What really stayed with me from that day were the conversations about how gender diversity was experienced at THUAS. The examples shared by students and colleagues touched me deeply. They explained that they felt safe at THUAS, but there were also examples of ‘funny’ jokes that weren’t really funny at all. And that when they made remarks about the inappropriateness of the jokes, it would only lead to more discomfort and misunderstanding. “You should be able to joke around, right?”.
Of course, more often than not, hurtful comments aren’t intended that way. But that doesn’t make them hurt any less. From the stories shared by our colleagues and students, an image emerged of a community that is open but lacks understanding of what is going on outside of the dominant culture. This is evident in the LGBTI+ community and all other minority groups.
But our open and diverse community is what I, personally, find so special about THUAS. Everyone, regardless of origin, age, gender, sexual orientation, religious beliefs, of anything else, is welcome and can develop their own unique talents with us. Providing a safe environment is at the core of who we are, and a precondition for providing good education. It is one of the reasons that I fell for THUAS.
In higher education, the LGBTI+ community is still bullied and discriminated against more than non-LGBTI+. In a way, I was relieved that most of the stories were mainly about not being understood and not seeing yourself represented within THUAS and in education in general. There weren’t any examples of real discrimination or exclusion, though I am not so naive that I think this doesn’t happen at all at THUAS. We need to continue to improve our inclusive nature.

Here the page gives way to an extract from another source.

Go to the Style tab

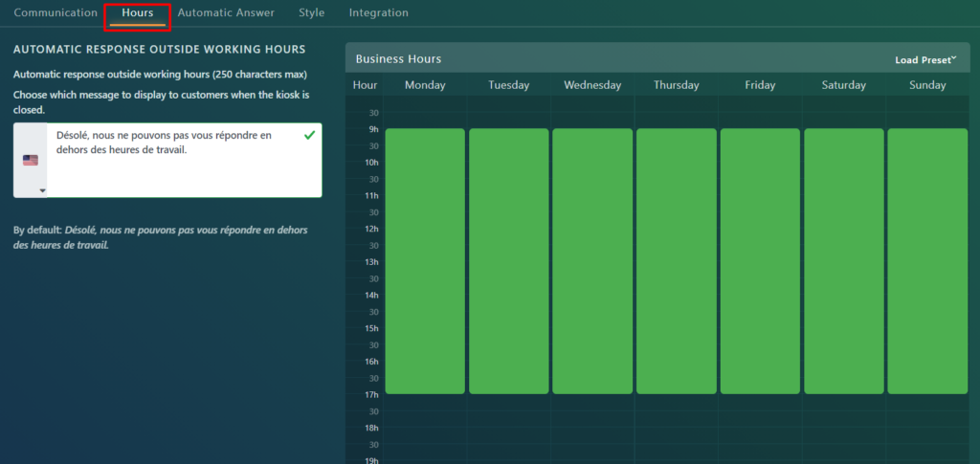311,13
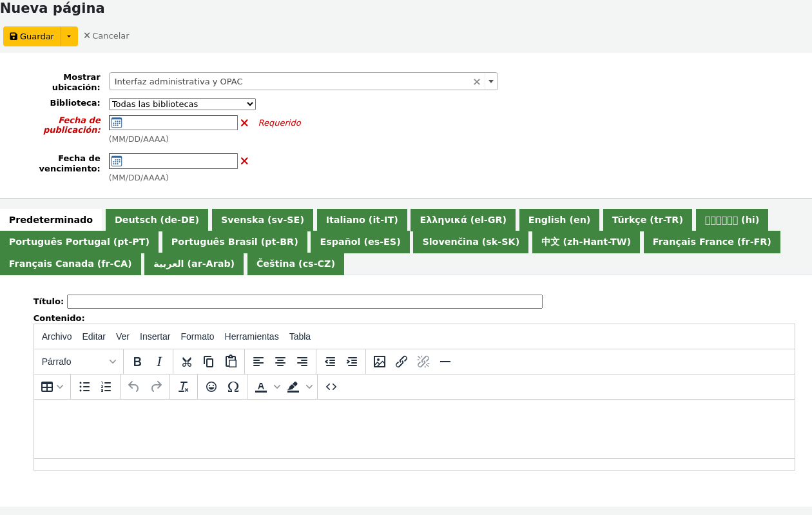Switch to the English (en) tab
This screenshot has height=515, width=812.
pyautogui.click(x=559, y=220)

“Be yourself,” these words seem so apparent. It’s hard for me to imagine what it feels like to not be yourself. To have to pretend to be something you are not, or to suppress a part of yourself for fear that someone will reject you for who you are or who you love. That’s why I’m glad that we’re celebrating Purple Friday at THUAS again this Friday 10 December. It is our way of showing that our dominant culture is inclusive.
My purple scarf is ready.
Elisabeth Minnemann is president of the Executive Board of The Hague University of Applied Sciences.